Fundamentação da matéria de facto provada e não provada

A matéria de facto foi fixada por este TAC e a convicção ficou formada com base nas peças processuais e requerimentos apresentados pelas Partes, bem como nos documentos juntos aos autos.

Relativamente à matéria de facto o Tribunal não tem o dever de se pronunciar sobre toda a matéria alegada, tendo antes o dever de selecionar a que interessa para a decisão, levando em consideração a causa (ou causas) de pedir que fundamenta o pedido formulado pelo autor, cfr. n.º 1 do artigo 596.º e n.ºs 2 a 4 do artigo 607.º, ambos do Código de Processo Civil (CPC), aplicáveis ex vi das alíneas a) e e) do n.º do artigo 29.º do RJAT e consignar se a considera provada ou não provada, cfr. n.º 2 do artigo 123.º Código de Procedimento e de Processo Tributário (CPPT).

Assim, tendo em consideração as posições assumidas pelas partes, à luz do n.º 7 do artigo 110.º do CPPT, a prova documental e o PA juntos aos autos, consideraram-se provados, com relevo para a decisão, os factos acima elencados.

Segundo o princípio da livre apreciação da prova, o Tribunal baseia a decisão, em relação às provas produzidas, na íntima convicção, formada a partir do exame e avaliação que faz dos meios de prova trazidos ao processo e de acordo com a experiência de vida e conhecimento das pessoas, conforme n.º 5 do artigo 607.º do CPC.

Somente quando a força probatória de certos meios se encontrar pré-estabelecida na lei (e.g., força probatória plena dos documentos autênticos, conforme artigo 371.º do Código Civil) é que não domina na apreciação das provas produzidas o princípio da livre apreciação.

 

IV. 2. Matéria de Direito

 

IV.2.1. Da tributação agravada dos OIC não residentes quando comparada com a que recai sobre os OIC residentes em território nacional

 

 

O art.º 22º do EBF dispõe: 

“[1] - São tributados em IRC, nos termos previstos neste artigo, os fundos de investimento mobiliário, fundos de investimento imobiliário, sociedades de investimento mobiliário e sociedades de investimento imobiliário que se constituam e operem de acordo com a legislação nacional. (Redação do Decreto-Lei n.º 7/2015, de 13 de janeiro, em vigor a partir de 1 de julho de 2015).

2 - O lucro tributável dos sujeitos passivos de IRC referidos no número anterior corresponde ao resultado líquido do exercício, apurado de acordo com as normas contabilísticas legalmente aplicáveis às entidades referidas no número anterior, sem prejuízo do disposto no número seguinte. (Redação do Decreto-Lei n.º 7/2015, de 13 de janeiro, em vigor a partir de 1 de julho de 2015).

--------------------------------

• _O QUE PRODUZIR_
No texto fornecido, que artigo do Código Civil é indicado a propósito da força probatória plena dos documentos autênticos?

• _DADOS DISPONÍVEIS_
--------------------------------

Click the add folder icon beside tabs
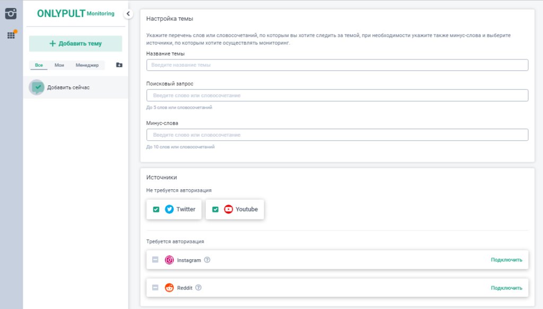pyautogui.click(x=119, y=65)
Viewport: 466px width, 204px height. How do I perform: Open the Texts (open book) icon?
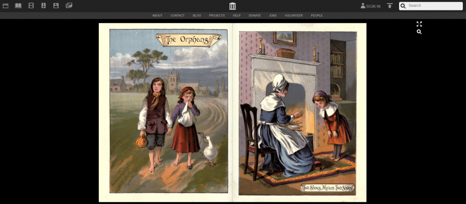point(18,5)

--------------------------------

• _RESULTADO DO EXERCÍCIO_
O artigo 371.º do Código Civil.